When I concluded yesterday’s post about formulary changes, I thought about typing -30- at the end and linking it to my post a few weeks ago explaining its use. (You may recall I described how, many years ago, I had inadvertently deleted a lengthy post about the early days of printing, journalism, and the use of -30- to end a message or story.)
But, when I looked for the post so I could grab its URL, I couldn’t find it. I scrolled back through all of 2025 and still couldn’t find it. I couldn’t remember the exact title so I ran searches for specific words I might have included. Still no luck. Was it perhaps older than I recalled? Nope. I looked through my list of comments, thinking I’d find one that referenced it. Not there.
Finally I came across info I’d forgotten … there’s a trash location specifically for deleted posts. And there it was!! Tada! I’ve no idea how it got there but I gleefully clicked “Restore.”
And it disappeared!
I dashed off a frantic note to WordPress support. Hurry! Maybe it’s not yet gone forever. Please help!
And a quick response came back explaining exactly where it was and how to post it again. Which of course I did immediately.
Then I went back to thank, profusely, the WP happiness engineer who had helped me, only to find it had been WP’s AI assistant. I was genuinely sad I couldn’t thank a real person.
By now you must have realized that’s TWICE I’ve posted an item about -30- and TWICE I’ve managed to delete or lose the post. 4,300 posts across 20 years and these are the only two I’ve ever managed to lose? Weird.
Perhaps someone or something is trying to tell me not to write about ____ again. Maybe I will, maybe I won’t.
Most likely by next week I’ll have forgotten the whole thing anyway.
_____________
Image generated by WordPress AI

Your story is upsetting. Can I trust the computer when I do banking and investing? “The AI did it,” is likely to become common.
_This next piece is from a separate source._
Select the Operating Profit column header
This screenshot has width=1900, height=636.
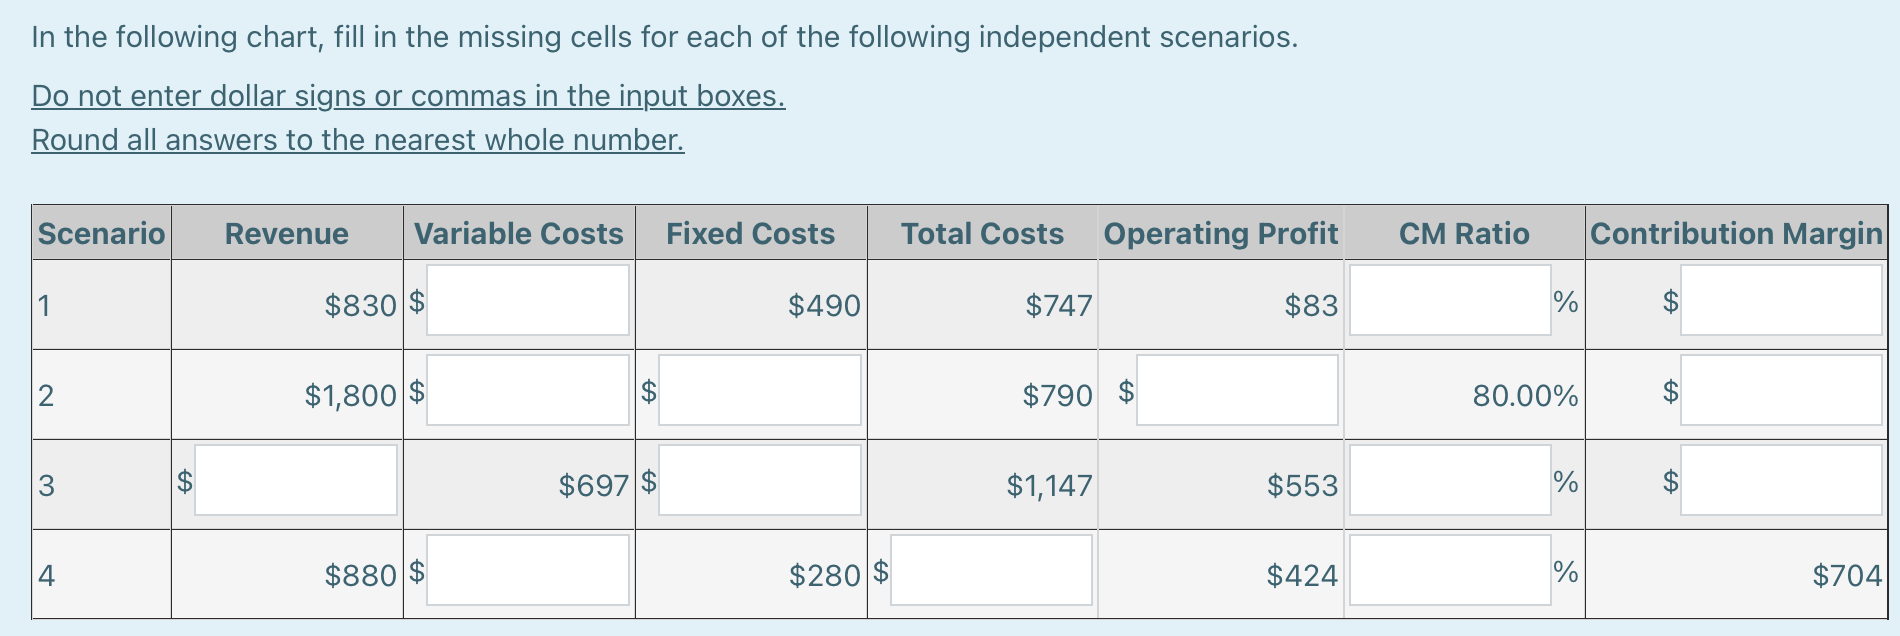pyautogui.click(x=1221, y=233)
It’s happening.
Everything that happened to me was the result of something I did on my computer. The first time, as I explained, was my clicking “delete.” Entirely my fault. I don’t know what I did or failed to do the second time, but WordPress programming saved the day (as it might have the first time, if I’d known what to do). AI didn’t have anything to do with it. Your financial institutions’ records are managed by experts and they will have all your info if you ever screw it up on your own computer. However, you should be backing up your own files as well. Recreating your own records could be very time-consuming.
If you don’t have some security software on your computer, might want to install something like McAfee or Malwarebytes. Can’t hurt, might help. Meanwhile, stay alert for email and phone phishing, scams, etc. I try to reassure myself that I’m a very small fish in a very big pond but I still keep my guard up as best I can.
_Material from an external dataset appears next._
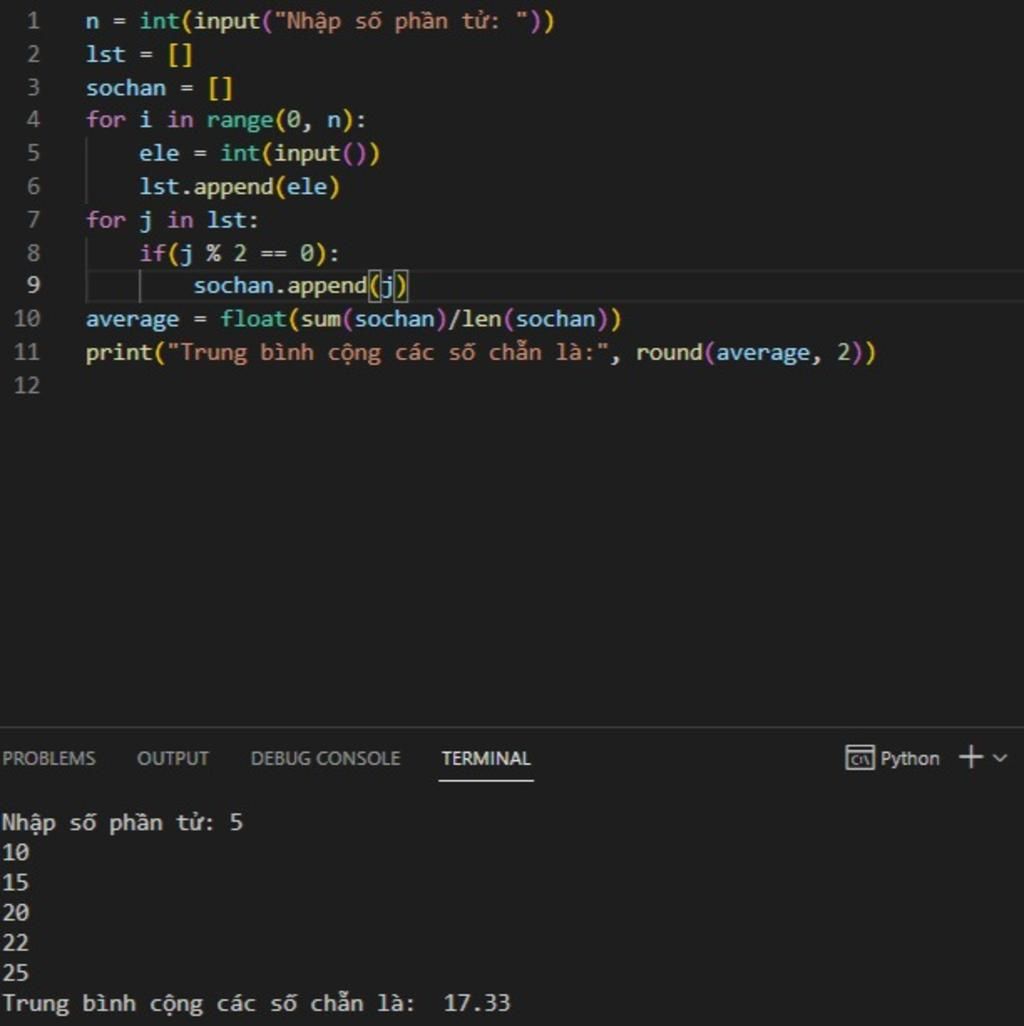The image size is (1024, 1026).
Task: Switch to the PROBLEMS tab
Action: [48, 758]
I loathe and detest AI and everything to do with it.
It destroys initiative. Kills off proper research.
Yeah, I’m old. 🙁
It has its uses. While I usually hate its off-target useless replies when I ask WP support for help, and hate anytime, anywhere I find I’m communicating with a computer instead of a human (that may or may not be AI in action), it was spot on this time with a very fast, very helpful reply. Or maybe I’m conflating AI with routine computer behavior. I dunno.
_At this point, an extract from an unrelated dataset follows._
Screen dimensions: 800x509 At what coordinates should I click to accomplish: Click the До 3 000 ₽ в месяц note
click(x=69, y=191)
At the risk of veering off topic here, I had an interesting chat with my son yesterday about AI. Generative AI grew at frightening speed for the first couple of years after it was introduced. It “learned” by looking at and reading, copying, etc. everything on the internet. But he said its growth is slowing now because it’s starting to feed on itself. That is, so much of what it now “learns” from the internet is itself AI-generated.
What a horrible thought, Colorado !! Looks like it’ll be a shitshow ere long.
I’m happy.
That’s the great objective — don’t worry, be happy. Not always easy to do.